Sum up the breakup money advice below in two sentences.

=== SOURCE PASSAGE ===

I'm sorry you are feeling so alone and afraid.  Breakups are hard, and it's so scary to be facing tasks that you've never had to do before.

My exhusband took care of all the finances, too, and I had no idea how to do anything with it at first.  Were you married, and, if so do you live in a community property state?  (I was both married and in a community property state, so keep that in mind reading my advice, if your situation is very different.)

Here are some of the steps I took -

a) I got my own bank account and made sure that I changed the direct deposit on my paycheck to go there instead of our joint account.
b) I made sure he was off all of my credit cards, and I took myself off all of his.  I also opened a new credit card in my name only so that if I needed to close the others for some reason, I still had one.
c) I started gathering all the financial information I could find.  Credit card statements, bank account statements, any investment accounts, retirement accounts, mortgage statements
      You should get a copy of the bank account statement from the bank - this can tell you if money was transferred out of the account to other accounts, so you can start tracking those down
d) I got a copy of my credit report (you can get this for free) to see if there were any other debt that I didn't know about
e) I made a budget for myself.  How much was I spending each month?  There are worksheets online that help you see which categories you need to make sure that you are accounting for.

=== EXTRACTED INFORMATION ===

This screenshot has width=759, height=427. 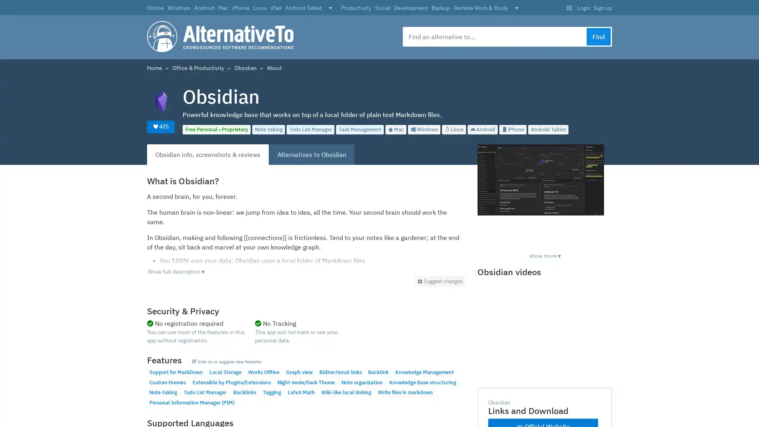 I want to click on Find, so click(x=599, y=36).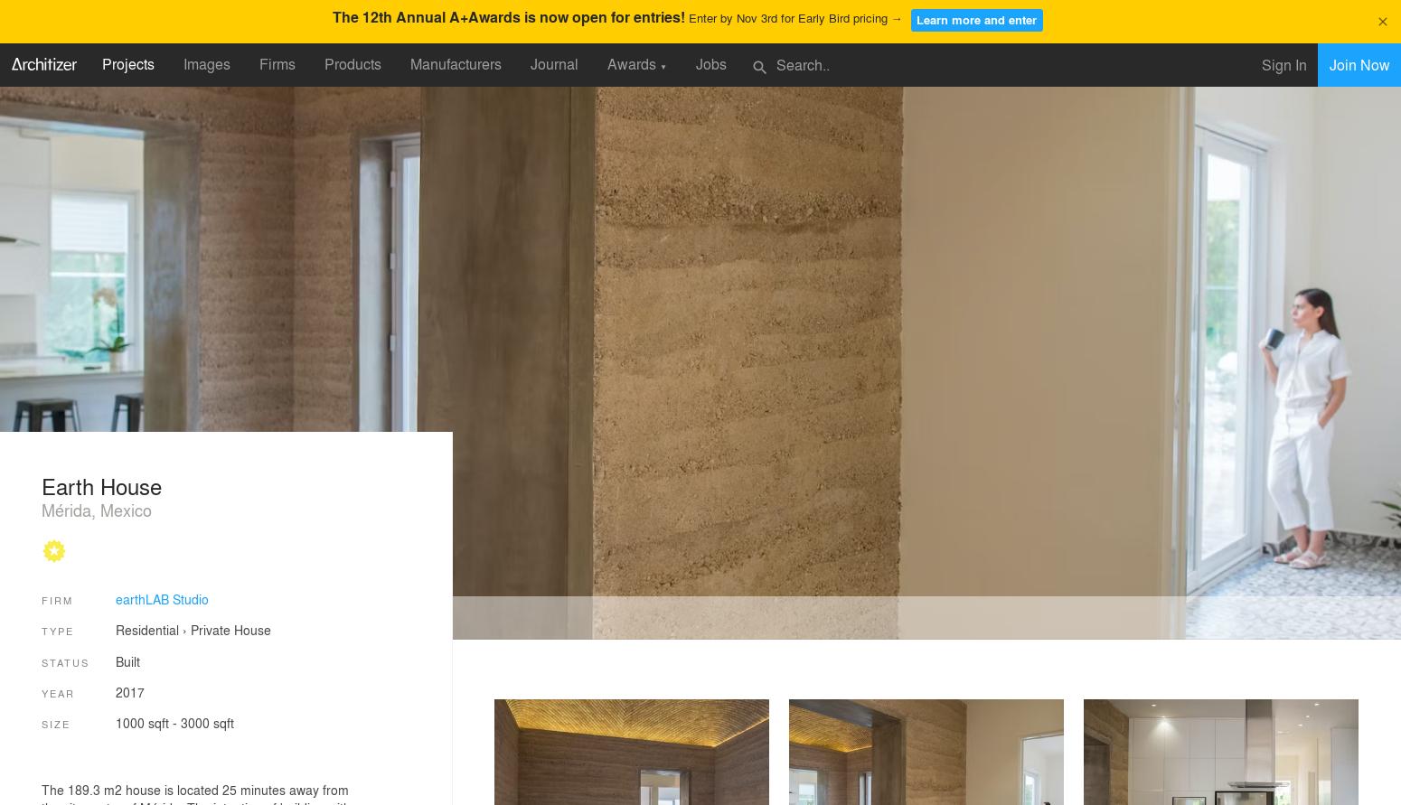 The width and height of the screenshot is (1401, 805). I want to click on 'Products', so click(352, 63).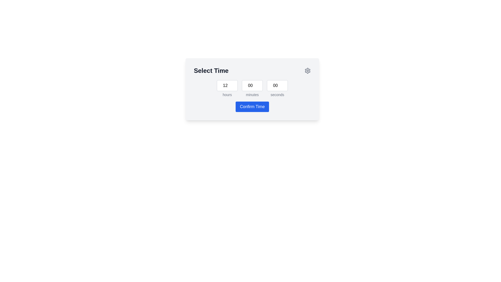 The height and width of the screenshot is (282, 501). What do you see at coordinates (252, 106) in the screenshot?
I see `the 'Confirm Time' button, which is a rectangular button with rounded edges, blue background, and white text, located centrally below the time input fields` at bounding box center [252, 106].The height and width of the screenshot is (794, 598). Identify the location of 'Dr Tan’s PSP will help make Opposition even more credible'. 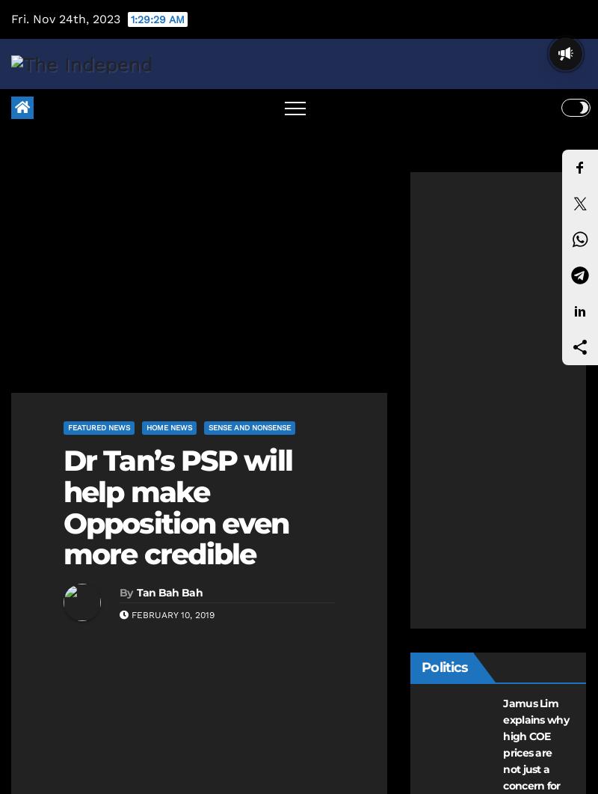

===

RESULT OF THE EXERCISE
The writer comforts someone going through a breakup and explains that an ex-husband had handled all the finances, adding that the advice comes from being married in a community property state. The steps taken were opening a separate bank account for direct deposit, separating credit cards and opening a new card in the writer's name only, gathering all financial statements (including bank statements from the bank to track transfers), getting a free credit report to check for unknown debt, and making a monthly budget with help from online worksheets.